## Daftar Tugas
1. Menurut kutipan teks tentang libur sekolah, sudah berapa lama keponakan penulis libur?
2. Tentukan apakah setiap pernyataan berikut sesuai dengan kutipan teks tentang libur sekolah: (a) Keponakan yang mengajak memancing sudah duduk di bangku SMP. (b) Penulis lebih memilih sekolah terus daripada libur sekolah. (c) Ajakan memancing itu terjadi pada bulan ramadhan.

## Kutipan Teks
════════════════════

Dipagi ini sambil berpikir, apa yang mau saya kerjakan, pekerjaan dari perusahaan sudah tidak punya akibat di-PHK?

Keponakan saya yang besar dan sudah menginjak bangku SMP mengajak saya memancing. Oh tidak, memancing saat menjelang siang hari bukan pilihan yang tetap.

"Menunggu siang hari menjelang sore tiba waktunya ngabuburit. Kebetulan saat ini sedang masuk masa bulan ramadhan. Memancing menunggu berbuka puasa adalah waktu yang tepat melakukan kegiatan aktivitas diluar rumah dimasa bulan ramadhan serta saat terjadi wabah covid-19 seperti saat ini".

Sembari duduk dan mengingat-ingat. Perasaan keponakan saya libur terus. Saya tanyakan padanya, sudah berapa lama kamu libur? Dia menjawab; sudah satu bulan, bahkan kemungkinan besar diperpanjang ditengah masa pandemic covid-19 yang belum juga berkesudahan.

Bagi generasi saya yang mau menginjak kepala tiga. Libur sekolah sebagai hari kebebasan anak-anak sekolah, tentu akan diabadikan sebagai dalam cerita saat saat dibangku sekolah dimasa depan.

Akankah bagi generasi saat ini dengan libur panjang sekali berbulan-bulan akibat covid-19, akan menjadi cerita menarik dimasa depan mereka suatu saat nanti?

Cerita libur sekolah masa Gus Dur hingga SBY

Bagi saya orang yang malas sekali untuk pergi ke sekolah, libur sekolah seperti keadaan hari tenang yang setiap hari ditunggu-tunggu waktunya.

Namun alasan klasik bagi siswa sekolah, tidak sekolah berarti tidak ada saku. Tetapi apalah, tetap saja kita minta ke orang tua untuk jajan dihari libur atau sekolah.

Sebab jajan bagi anak adalah keadaan yang harus ditunaikan. Memang menjadi seorang anak kalau tidak kerjannya main, ya membantu menghabiskan uang orang tua. Se'nikmat-nikmatnya menjadi manusia adalah saat menjadi anak-anak itu tidak dapat saya pungkiri.

Libur terlalu panjang juga membuat bosan. Sekolah terus apa lagi, pusing! Tetapi bagi saya masih mending libur sekolah, bisa main terus bersama teman-teman. Namun menjadi anak-anak saat ini berbeda sekali dengan ketika saya anak-anak dulu. Saya akan bercerita bagiamana anak di desa.

════════════════════

## Cuplikan data
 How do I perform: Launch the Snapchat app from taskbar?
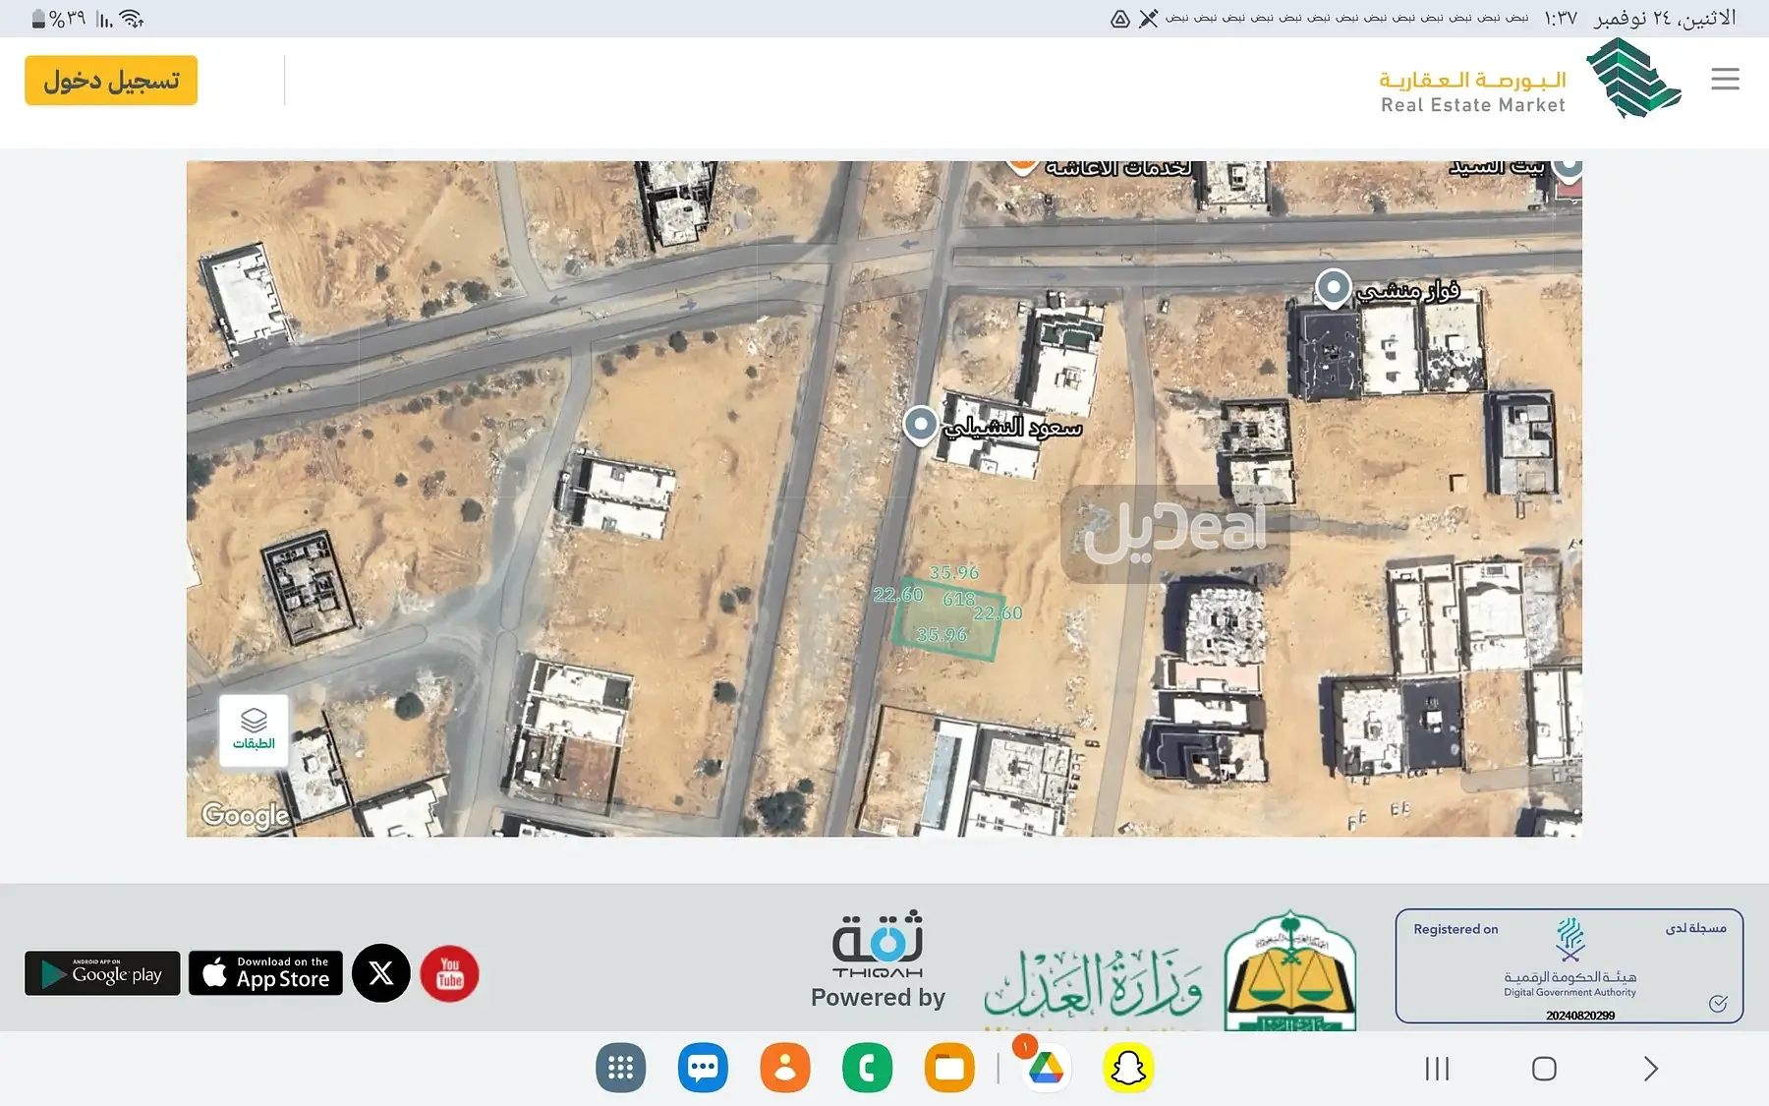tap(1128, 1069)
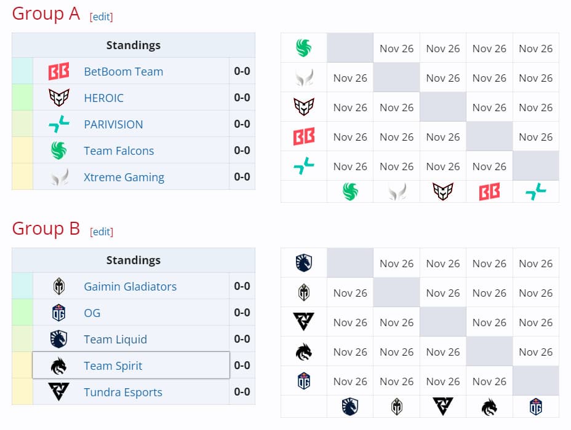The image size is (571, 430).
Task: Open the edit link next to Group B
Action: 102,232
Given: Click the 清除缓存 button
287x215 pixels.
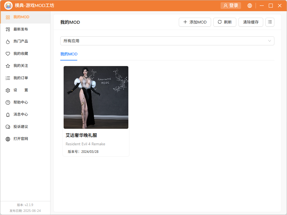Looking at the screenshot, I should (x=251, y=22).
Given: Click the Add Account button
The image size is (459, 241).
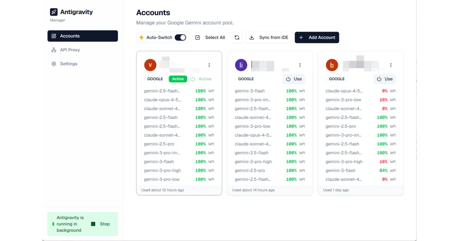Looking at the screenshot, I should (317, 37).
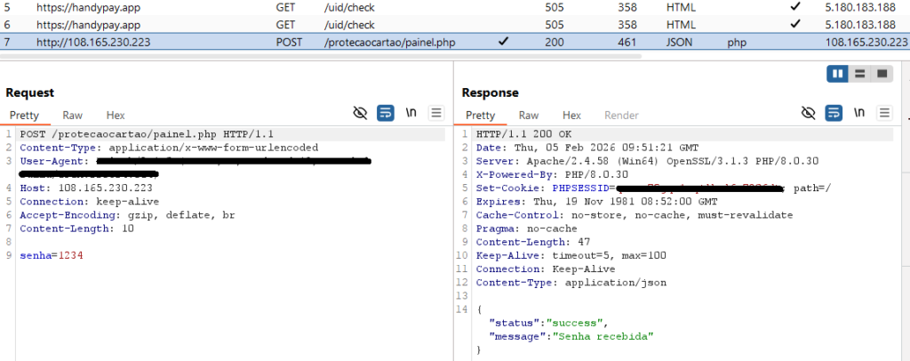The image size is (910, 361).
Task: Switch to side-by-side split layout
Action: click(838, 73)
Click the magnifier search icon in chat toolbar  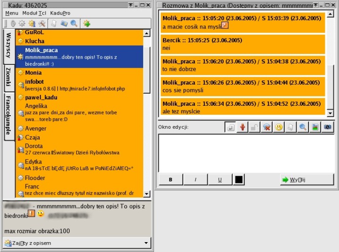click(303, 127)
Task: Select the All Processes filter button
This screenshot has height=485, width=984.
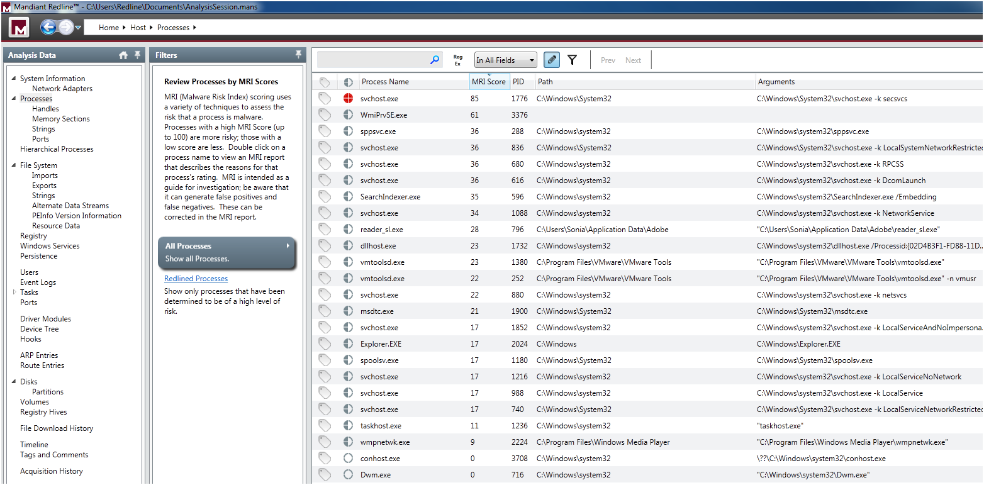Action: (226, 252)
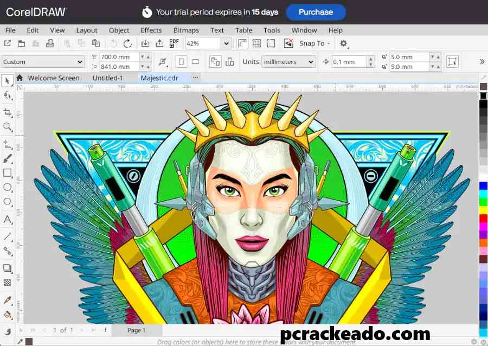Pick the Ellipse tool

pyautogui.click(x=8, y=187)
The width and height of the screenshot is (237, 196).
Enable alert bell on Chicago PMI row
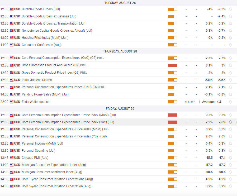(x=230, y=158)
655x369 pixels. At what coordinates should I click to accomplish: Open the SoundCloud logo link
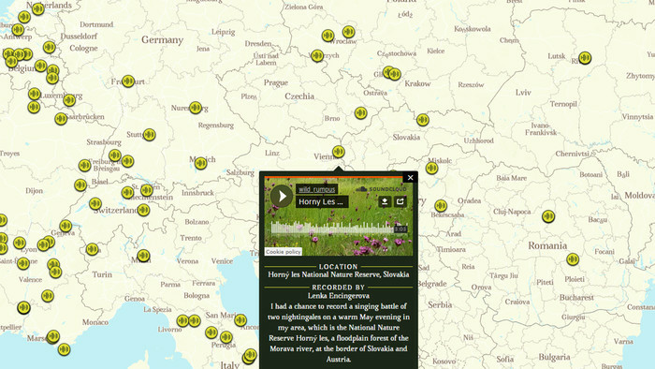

════════════════════

## Jawaban Bernomor
1. Sudah satu bulan, dan kemungkinan besar liburnya diperpanjang.

2.
(a) Ya: "Keponakan saya yang besar dan sudah menginjak bangku SMP mengajak saya memancing."
(b) Tidak: "Tetapi bagi saya masih mending libur sekolah, bisa main terus bersama teman-teman."
(c) Ya: "Kebetulan saat ini sedang masuk masa bulan ramadhan."